Congress has distributed billions in coronavirus relief aid, but a new Treasury Department report reveals that states and localities have used less than 25% of that money so far. That number underscores a common complaint: that the money has come with so many restrictions and has been distributed so slowly that local leaders can barely use it. It could also complicate the next round of relief. House Democrats want to send an additional $ 1 trillion in support to the states, while the Republican plan contains no additional funds, but changes the flexibility of existing aid rules. Incidentally, Congress is reportedly no closer to agreeing on a final deal, and time is running out on the weekly $ 600 unemployment improvement. Some economists say an additional boost is helping to keep the economy afloat. And when it expires at the end of the month, unemployed Americans won’t be the only ones in trouble.

4. Hong Kong

Four Hong Kong student activists have been arrested for their posts on social media under China’s new city security law imposed by China earlier this month. Students, ages 16-21, are being investigated under a part of the law that deals with secession. The arrests have angered human rights activists, who have vehemently opposed the national security law. There is also concern that broader repressive measures will occur now that the city’s legislative elections are just around the corner in September. However, given the recent surge in coronavirus cases in Hong Kong, elections may ultimately be postponed.

5. Germany

The United States will withdraw nearly 12,000 soldiers from Germany, complying with a controversial Trump administration plan that will cost billions of dollars in the coming years. The withdrawal has been criticized by US bipartisan leaders and international allies, as many believe the move will weaken the United States’ strategic position on Russia and undermine relations with Germany, NATO, and Europe. Republican Senator Mitt Romney even said the measure was “a gift to Russia.” The president justified the decision by saying that Germany does not spend enough on defense. NATO’s target for defense spending is 2% of a member country’s GDP. Germany spends around 1.38%, and the United States spends around 3.4%. However, a 2019 NATO report revealed that only seven of its 29 member countries were reaching the 2% threshold.

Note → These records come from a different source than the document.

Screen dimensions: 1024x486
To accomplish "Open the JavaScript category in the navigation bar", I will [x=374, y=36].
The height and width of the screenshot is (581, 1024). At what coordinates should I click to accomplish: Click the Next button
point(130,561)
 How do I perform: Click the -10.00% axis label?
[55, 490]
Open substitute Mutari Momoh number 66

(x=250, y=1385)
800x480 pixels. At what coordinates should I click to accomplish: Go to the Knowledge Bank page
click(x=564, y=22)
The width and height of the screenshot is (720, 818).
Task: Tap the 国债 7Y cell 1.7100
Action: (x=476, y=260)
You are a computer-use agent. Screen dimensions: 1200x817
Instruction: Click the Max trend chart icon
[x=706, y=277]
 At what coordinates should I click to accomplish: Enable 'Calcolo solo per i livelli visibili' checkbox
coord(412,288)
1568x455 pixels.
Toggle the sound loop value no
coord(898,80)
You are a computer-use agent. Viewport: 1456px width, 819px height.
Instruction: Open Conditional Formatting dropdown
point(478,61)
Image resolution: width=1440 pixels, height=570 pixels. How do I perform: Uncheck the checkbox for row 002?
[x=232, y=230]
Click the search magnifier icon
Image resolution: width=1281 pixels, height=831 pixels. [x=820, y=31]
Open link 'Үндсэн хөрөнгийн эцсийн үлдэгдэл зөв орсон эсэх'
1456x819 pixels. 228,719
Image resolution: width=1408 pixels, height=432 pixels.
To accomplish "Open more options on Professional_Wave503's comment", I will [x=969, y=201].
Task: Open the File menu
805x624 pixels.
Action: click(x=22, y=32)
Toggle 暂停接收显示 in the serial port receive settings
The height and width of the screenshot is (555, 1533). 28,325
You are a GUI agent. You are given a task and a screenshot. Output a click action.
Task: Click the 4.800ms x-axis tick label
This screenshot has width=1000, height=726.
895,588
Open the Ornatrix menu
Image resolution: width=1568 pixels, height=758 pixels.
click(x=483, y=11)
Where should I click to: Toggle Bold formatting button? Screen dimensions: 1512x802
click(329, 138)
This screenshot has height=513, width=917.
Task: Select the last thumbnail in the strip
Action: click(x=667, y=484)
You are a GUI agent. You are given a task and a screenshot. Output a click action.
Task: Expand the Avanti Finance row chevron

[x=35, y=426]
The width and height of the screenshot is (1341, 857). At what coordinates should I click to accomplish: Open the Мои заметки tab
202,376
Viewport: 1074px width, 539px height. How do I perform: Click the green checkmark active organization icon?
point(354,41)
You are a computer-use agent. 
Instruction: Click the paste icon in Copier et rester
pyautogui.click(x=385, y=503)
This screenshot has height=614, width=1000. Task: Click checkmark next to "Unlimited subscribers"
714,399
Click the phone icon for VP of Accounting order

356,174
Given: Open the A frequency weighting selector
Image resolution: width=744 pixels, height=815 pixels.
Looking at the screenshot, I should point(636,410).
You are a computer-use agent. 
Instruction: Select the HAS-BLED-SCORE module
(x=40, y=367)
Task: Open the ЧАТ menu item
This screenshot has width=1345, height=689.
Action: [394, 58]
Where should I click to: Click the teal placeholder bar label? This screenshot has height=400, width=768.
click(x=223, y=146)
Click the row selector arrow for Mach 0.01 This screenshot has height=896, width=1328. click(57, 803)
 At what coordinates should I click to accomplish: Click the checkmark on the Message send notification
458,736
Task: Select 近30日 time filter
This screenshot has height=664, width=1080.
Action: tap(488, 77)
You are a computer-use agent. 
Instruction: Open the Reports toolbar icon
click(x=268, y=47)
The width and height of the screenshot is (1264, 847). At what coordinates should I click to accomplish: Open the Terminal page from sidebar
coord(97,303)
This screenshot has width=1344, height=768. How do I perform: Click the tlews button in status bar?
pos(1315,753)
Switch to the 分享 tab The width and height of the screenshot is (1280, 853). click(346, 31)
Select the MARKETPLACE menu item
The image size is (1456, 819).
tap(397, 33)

Malik B., a founding member of The Roots, died at the age of 47.

A statement from the group called him “a dear brother” and “one of the most talented MCs of all time.”

Colin Kaepernick and Anthony Fauci to be honored as recipients of the Robert F. Kennedy Prize for Human Rights

Two of the biggest names in two of the biggest crises the country is facing right now.

Historical study reveals what makes a relationship successful

Apparently, it’s more about what you can build instead of who you build it with (Aww!).

Lamborghini’s new supercar is not legal to operate on public roads

Have fun with tools up and down your driveway, then.

Australian hotel bans two noisy emus for bad behavioror

They were probably just … emulsifying.



That is the year that global air travel will finally recover from the Covid-19 crisis, according to the International Air Transport Association. The group says a lack of consumer confidence, a decline in business travel and new spikes in coronaviruses worldwide will contribute to a slow recovery.


“Racism is bad for everyone’s health.”

T Gonzales, member of Mayor Greg Fischer’s administration, Louisville, Kentucky. Fischer has recommended that the city’s Metro Council pass a resolution stating that racism is a public health crisis. His administration says racism contributes to poverty and other disadvantages that affect health and well-being.


Check your local forecast here >>>


Little shark rescue!

It only takes three minutes for a boy and this lost shark becomes good friends.